I had parents to encourage me a long the way when they saw that I was good at something, but what did success look like apart from what they had told me? It looked like, Frank Sinatra, Boyz II Men, and the list goes on filled with singers and actors that were popular in the 90’s and decades before. One thing absent from that list though, was another Asian-American who shared similar characteristics as me.

You could say that I was young and unaware of what was happening around me, but really, there wasn’t any one besides Lea Solonga, that was turning heads for Asians in the 90’s.

Was my path to success a Broadway singer? I would have like to thought so, because music seemed to be a huge part of my child hood. I grew up singing Sinatra’s songs on the Karaoke Machine, you know the thing you put the over sized CD’s into the big CD machine thing. Reality set in and music wasn’t the thing I was passionate about, it was something that helped me to be creative outside of the other growing interests I had as a young kid.
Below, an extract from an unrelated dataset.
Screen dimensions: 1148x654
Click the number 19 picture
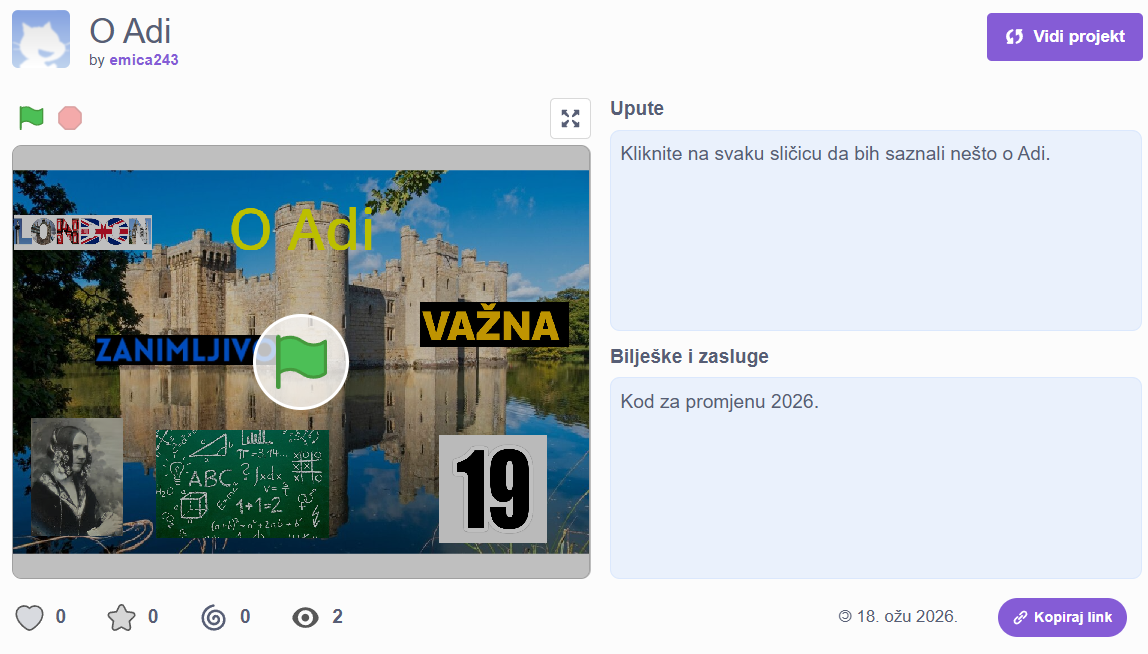click(492, 489)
The picture of success was still muddled.

Had I not noticed the Asian man on the back of the Time Magazine, I wouldn’t have realized that success was something you made it to be. This may sound individualistic but hear me out.

Success we see in media is based on wealth and power. The more of both you have equals the more success you have gained. What we see in media can influence our worldviews, but it can also skew it so that we may never see the other possibilities of what things could look like.

Now it took me a couple days after seeing the ad to reshape my paradigm and define success differently from what I had originally thought it to be. If I had only realized that the media wasn’t my only source of what success looked like, I would have looked elsewhere and saw that people every day succeeded in their own lives.

Living and breathing is a success in its own right and we take it for granted. We see things that we don’t have and work harder to become more successful so we can attain these wants. But, our success isn’t based on what we own, but the mindset of accomplishing something we put our mind to. For me, living is high on the list of things I want to do everyday and for the past 23 years, I’ve succeeded. There were days I struggled, but I made it and woke up the next day.

It may seem that I’m over reaching a little, but really success is a mindset. When we realize that someone else’s success isn’t our own, then we can finally begin to see that success is what we put our minds to do on a day to day basis and not something that is achieved over a long period of time.